Fred Hutchinson Cancer Research Center, Seattle, WA, USA; University of Washington, Seattle, WA, USA.

Twenty-six patients were enrolled in a pilot study of high-dose immunosuppressive therapy (HDIT) for severe multiple sclerosis (MS).

Median baseline Expanded Disability Status Scale (EDSS) was 7.0 (5.0-8.0).

HDIT consisted of total body irradiation, cyclophosphamide and antithymocyte globulin (ATG) and was followed by transplantation of autologous, G-CSF-mobilized CD34-selected stem cells.

Regimen-related toxicities were mild.

Because of bladder dysfunction, there were eight infectious events of the lower urinary tract.

One patient died from EBV-PTLD associated with a change from horse-derived to rabbit-derived ATG in the HDIT regimen.

An engraftment syndrome characterized by noninfectious fever +/- rash developed in 13 of the first 18 patients and was associated in some cases with transient worsening of neurological symptoms.

Two significant adverse neurologic events occurred, including a flare of MS during mobilization and an episode of irreversible neurological deterioration after HDIT associated with fever.

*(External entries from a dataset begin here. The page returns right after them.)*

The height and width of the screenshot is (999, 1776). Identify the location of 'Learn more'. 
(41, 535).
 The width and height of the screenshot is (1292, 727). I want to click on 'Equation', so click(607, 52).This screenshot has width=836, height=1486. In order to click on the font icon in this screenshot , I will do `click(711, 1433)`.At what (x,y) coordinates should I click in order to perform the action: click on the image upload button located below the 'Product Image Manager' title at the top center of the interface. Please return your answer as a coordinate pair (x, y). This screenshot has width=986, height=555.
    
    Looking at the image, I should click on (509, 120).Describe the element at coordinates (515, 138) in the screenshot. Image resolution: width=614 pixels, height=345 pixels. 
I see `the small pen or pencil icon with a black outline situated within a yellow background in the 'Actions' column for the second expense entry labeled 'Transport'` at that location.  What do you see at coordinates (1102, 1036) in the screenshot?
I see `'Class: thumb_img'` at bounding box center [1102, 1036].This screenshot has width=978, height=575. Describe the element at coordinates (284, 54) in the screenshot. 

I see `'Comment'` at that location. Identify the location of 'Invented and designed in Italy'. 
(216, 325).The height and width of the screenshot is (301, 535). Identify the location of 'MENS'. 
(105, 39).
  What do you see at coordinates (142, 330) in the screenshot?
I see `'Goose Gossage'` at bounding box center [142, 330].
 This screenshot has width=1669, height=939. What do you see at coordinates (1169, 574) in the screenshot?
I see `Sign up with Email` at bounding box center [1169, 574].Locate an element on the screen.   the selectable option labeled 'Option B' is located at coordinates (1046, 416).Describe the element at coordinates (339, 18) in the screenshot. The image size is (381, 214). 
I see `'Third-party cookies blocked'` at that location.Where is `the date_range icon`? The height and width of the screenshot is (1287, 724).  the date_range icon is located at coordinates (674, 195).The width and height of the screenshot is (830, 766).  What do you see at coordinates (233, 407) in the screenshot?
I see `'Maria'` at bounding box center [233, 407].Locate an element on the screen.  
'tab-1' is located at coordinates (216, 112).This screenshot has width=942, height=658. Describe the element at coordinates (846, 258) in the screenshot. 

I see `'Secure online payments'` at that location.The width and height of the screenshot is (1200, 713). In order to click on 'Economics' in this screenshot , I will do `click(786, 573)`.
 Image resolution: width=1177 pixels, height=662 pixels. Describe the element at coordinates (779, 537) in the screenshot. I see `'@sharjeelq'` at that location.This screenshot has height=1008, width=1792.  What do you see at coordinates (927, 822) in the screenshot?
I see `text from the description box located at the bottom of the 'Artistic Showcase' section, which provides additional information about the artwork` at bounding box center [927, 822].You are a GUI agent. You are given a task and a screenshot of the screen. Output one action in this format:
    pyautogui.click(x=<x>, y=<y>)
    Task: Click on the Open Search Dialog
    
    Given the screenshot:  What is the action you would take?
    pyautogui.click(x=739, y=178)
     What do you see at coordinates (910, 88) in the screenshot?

With a median follow-up of 24 (3-36) months, the Kaplan-Meier estimate of progression (>/=1.0 points EDSS) at 3 years was 27%.

Of 12 patients who had oligoclonal bands in the cerebrospinal fluid at baseline, 9 had persistence after HDIT.

Four patients developed new enhancing lesions on magnetic resonance imaging of the brain after HDIT.

The estimate of survival at 3 years was 91%.

Important clinical issues in the use of HDIT and stem cell transplantation for MS were identified; however, modifications of the initial approaches appear to reduce treatment risks.

This was a heterogeneous high-risk group, and a phase III study is planned to fully assess efficacy.